Glial adaptations to high-fat diet in the mediobasal hypothalamus and effects on metabolic control.

Abstract

Obesity represents a global health issue and major socioeconomic burden. As a multifactorial disease, obesity is influenced by genetic and environmental factors, with maladaptive eating habits and high-fat, high-sugar diets (HFD, HFHS) overconsumption being major contributors. While traditionally studied in the context of adipose tissue and peripheral metabolism, the brain is at the centre of this pathology. In the central nervous system, circulating free fatty acids (FAs) are taken up directly, while brain lipoprotein lipases break down triglyceride-rich particles, providing an additional source of fatty acids. Growing evidence support the idea that both neuronal and glial cells in the hypothalamus undergo significant changes in response to increased HFD consumption. These alterations may play a key role in the wide range of dysfunctions associated with obesity. The review at hand explores how FAs are utilised by the brain and how excessive intake of fatty acids during HFD feeding impacts glial cell function.

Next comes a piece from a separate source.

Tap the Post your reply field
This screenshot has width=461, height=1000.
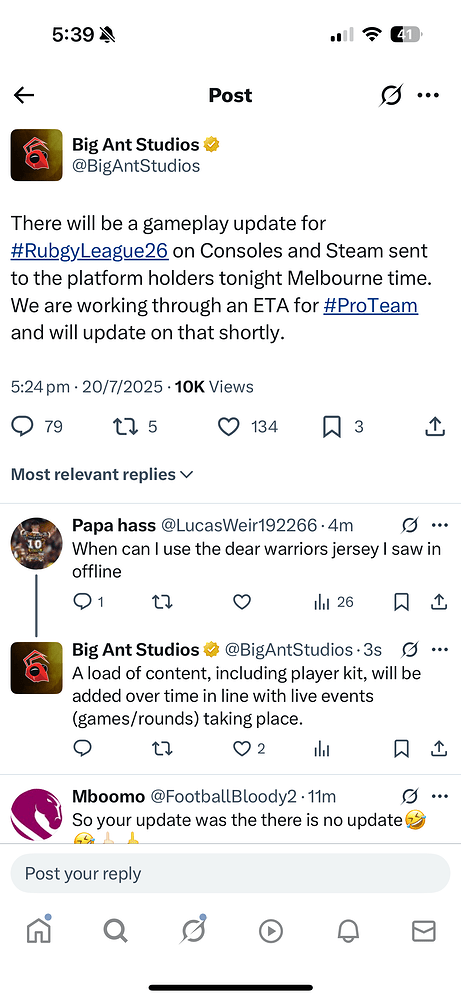click(x=230, y=873)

We focus on glial cells within the mediobasal hypothalamus (MBH), one of the key brain subregions regulating energy balance. Microglia, the brain's resident immune cells, are activated by HFD exposure, leading to morphological changes and inflammation in the hypothalamus, which likely contributes to neuronal dysfunction. Microglial depletion in the MBH can significantly limit HFD-induced metabolic alterations by reducing food intake, weight gain and brain inflammation. Astrocytes respond to HFD intake by utilising its nutrients for energy production. Unlike neurons, astrocytes actively perform β-oxidation and ketogenesis, which influence feeding behaviour. HFD-induced ketone production by hypothalamic astrocytes has been shown to acutely trigger an anorectic response in rats. Like microglia, they also undergo significant morphological changes and increase cytokine release in response to HFD, leading to altered synaptic and neurotransmitter regulation, which may in turn impair hypothalamic control of energy homeostasis. This review highlights the critical role of glial cells in mediating the effects of dietary fatty acids on brain function, emphasising their contribution to obesity-related neuroinflammation, hypothalamic dysfunction and energy balance.